WASHINGTON (Reuters) – U.S. President Donald Trump was surprised at the resistance to his now-revoked decision to host next year’s Group of Seven summit at his Florida golf resort, his acting chief of staff said on Sunday, adding that Trump still considers himself to be in the hospitality business.
FILE PHOTO: U.S. President Donald Trump holds a campaign rally in Dallas, Texas, U.S., October 17, 2019. REUTERS/Jonathan Ernst
Trump on Saturday announced on Twitter that he was abandoning the move to host the meeting at Trump National Doral near Miami in June, citing “Crazed and Irrational Hostility” from Democrats and the news media. He said he would look for another site, possibly the Camp David presidential retreat.
“He was honestly surprised at the level of pushback” to the original announcement, White House acting chief of staff Mick Mulvaney told “Fox News Sunday.”
“At the end of the day, he still considers himself to be in the hospitality business, and he saw an opportunity to take the biggest leaders from around the world and he wanted to put on the absolute best show, the best visit that he possibly could and he was very confident of doing that at Doral,” Mulvaney said.
The G7 is a group of leading advanced economies comprising the United States, Canada, France, Germany, Italy, Japan and Britain.
“I think it was the right decision to change,” said Mulvaney, who said he had discussed the matter with Trump on Saturday evening. Mulvaney had made the initial announcement that the Trump property would host the annual meeting at a White House news conference on Thursday. Ethics experts and many lawmakers quickly attacked the decision.
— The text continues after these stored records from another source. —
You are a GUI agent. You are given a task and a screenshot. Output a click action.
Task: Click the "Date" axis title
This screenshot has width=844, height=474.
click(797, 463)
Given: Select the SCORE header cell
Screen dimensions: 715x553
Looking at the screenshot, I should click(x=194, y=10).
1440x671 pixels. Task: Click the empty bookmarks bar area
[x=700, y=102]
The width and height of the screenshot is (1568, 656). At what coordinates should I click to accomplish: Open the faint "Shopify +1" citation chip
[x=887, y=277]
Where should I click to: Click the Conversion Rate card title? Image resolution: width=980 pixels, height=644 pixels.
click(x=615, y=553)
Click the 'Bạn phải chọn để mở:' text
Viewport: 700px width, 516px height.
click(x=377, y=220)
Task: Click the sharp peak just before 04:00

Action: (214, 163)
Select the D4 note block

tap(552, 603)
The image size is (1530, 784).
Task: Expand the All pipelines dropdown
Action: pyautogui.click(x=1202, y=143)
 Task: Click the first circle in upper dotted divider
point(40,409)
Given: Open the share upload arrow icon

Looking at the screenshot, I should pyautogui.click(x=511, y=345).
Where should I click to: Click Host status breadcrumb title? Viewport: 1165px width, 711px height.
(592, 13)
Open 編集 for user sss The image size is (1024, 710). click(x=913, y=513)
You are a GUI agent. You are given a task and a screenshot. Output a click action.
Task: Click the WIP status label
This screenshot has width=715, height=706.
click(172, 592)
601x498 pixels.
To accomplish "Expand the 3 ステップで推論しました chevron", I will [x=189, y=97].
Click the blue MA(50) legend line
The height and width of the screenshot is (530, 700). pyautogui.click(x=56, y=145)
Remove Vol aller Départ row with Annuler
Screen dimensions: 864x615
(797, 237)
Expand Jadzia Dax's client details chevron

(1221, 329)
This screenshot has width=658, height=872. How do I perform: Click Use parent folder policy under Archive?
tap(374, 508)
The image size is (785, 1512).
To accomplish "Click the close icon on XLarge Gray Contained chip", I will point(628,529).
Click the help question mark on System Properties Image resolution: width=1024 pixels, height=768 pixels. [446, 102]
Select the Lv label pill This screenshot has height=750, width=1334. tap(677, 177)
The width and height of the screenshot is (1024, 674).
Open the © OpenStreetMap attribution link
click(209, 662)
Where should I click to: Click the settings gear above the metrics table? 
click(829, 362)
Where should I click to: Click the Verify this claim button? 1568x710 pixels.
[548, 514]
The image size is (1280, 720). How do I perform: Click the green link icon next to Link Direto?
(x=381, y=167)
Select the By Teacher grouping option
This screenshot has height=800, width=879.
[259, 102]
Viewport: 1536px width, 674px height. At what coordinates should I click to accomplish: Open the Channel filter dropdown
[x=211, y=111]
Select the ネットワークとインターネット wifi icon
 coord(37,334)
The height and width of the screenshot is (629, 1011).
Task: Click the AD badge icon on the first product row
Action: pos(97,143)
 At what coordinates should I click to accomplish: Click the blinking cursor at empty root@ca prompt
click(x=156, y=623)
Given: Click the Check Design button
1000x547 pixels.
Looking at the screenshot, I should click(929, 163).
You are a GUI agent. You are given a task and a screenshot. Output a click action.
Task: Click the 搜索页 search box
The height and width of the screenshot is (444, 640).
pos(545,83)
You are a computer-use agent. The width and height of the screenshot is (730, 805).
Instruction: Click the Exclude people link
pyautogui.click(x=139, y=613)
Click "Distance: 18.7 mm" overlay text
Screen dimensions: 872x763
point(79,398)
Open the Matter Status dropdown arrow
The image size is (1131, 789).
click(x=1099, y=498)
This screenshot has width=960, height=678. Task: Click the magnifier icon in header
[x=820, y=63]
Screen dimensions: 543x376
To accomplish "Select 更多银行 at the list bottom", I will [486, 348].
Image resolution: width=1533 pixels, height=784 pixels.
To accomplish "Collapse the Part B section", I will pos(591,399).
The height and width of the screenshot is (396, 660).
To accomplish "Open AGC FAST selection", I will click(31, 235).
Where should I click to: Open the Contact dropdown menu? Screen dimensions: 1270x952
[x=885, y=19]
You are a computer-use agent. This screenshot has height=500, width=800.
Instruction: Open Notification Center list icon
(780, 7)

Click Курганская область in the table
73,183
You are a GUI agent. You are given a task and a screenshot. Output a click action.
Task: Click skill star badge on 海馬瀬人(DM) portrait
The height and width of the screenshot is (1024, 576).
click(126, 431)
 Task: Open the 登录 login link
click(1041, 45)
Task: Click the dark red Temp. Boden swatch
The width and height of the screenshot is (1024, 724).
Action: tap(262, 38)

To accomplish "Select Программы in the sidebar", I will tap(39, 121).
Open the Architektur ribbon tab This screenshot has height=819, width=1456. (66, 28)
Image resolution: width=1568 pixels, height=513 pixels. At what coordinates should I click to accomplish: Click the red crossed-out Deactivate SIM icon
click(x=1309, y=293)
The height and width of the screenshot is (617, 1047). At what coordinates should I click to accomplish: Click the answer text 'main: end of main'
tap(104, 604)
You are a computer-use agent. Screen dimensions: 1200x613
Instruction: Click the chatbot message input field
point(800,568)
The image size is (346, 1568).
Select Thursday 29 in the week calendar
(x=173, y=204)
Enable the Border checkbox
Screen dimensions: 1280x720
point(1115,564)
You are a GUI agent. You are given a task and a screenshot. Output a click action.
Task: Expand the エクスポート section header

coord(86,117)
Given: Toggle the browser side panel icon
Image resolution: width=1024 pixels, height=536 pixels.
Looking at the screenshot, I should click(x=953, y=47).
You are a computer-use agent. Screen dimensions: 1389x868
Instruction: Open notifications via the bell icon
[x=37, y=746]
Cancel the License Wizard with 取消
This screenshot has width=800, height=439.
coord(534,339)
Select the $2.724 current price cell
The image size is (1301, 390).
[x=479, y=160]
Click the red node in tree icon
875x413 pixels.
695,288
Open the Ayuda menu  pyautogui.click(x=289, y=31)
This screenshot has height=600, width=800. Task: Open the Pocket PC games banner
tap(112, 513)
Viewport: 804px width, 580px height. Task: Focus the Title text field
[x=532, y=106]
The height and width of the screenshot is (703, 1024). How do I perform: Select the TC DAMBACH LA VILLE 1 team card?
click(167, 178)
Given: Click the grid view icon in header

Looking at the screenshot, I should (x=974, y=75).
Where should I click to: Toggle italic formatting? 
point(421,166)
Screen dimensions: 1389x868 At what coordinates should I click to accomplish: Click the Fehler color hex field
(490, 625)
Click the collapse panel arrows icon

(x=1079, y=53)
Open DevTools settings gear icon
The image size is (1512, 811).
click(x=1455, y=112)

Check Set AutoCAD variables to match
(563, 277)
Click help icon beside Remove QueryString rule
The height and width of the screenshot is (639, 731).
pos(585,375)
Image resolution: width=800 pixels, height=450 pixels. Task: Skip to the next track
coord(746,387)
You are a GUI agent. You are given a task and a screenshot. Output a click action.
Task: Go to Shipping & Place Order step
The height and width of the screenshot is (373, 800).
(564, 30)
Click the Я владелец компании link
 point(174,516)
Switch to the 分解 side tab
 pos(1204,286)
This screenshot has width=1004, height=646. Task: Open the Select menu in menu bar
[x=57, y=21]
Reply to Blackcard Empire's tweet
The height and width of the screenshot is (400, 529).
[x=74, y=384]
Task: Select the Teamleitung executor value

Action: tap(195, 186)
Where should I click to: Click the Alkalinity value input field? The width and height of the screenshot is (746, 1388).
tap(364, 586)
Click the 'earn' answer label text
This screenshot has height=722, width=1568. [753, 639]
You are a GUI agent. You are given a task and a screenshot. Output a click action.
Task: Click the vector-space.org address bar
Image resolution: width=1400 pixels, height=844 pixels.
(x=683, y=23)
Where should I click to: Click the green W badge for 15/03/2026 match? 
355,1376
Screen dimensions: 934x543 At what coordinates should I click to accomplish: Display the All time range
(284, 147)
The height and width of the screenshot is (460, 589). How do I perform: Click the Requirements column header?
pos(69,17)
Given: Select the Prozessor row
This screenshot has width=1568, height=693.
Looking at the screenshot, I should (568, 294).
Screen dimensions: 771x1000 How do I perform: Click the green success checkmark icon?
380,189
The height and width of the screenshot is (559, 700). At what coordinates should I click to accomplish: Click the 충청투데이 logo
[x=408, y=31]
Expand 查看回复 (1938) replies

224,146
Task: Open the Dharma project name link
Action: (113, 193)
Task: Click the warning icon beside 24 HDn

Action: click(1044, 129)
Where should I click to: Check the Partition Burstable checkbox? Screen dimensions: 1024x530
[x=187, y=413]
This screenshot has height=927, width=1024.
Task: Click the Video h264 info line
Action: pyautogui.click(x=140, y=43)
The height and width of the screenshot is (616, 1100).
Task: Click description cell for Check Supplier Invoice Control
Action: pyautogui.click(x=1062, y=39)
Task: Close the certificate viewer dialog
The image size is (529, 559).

The Republican president faces criticism and a number of congressional investigations over his finances and potential conflicts of interest stemming from his real estate business, which he still owns, and an impeachment inquiry into accusations that he pursued political interests in his dealings with Ukraine.
The U.S. Constitution’s emoluments clause prohibits government officials from receiving salaries, fees or profits from foreign and domestic governments without congressional approval.
Pressed about his comment that Trump still considers himself to be in the hospitality business, Mulvaney said: “It’s his background.”
“He wanted to put on a show, he wanted to take care of folks,” he added. “He’s in the hotel business, at least he was.”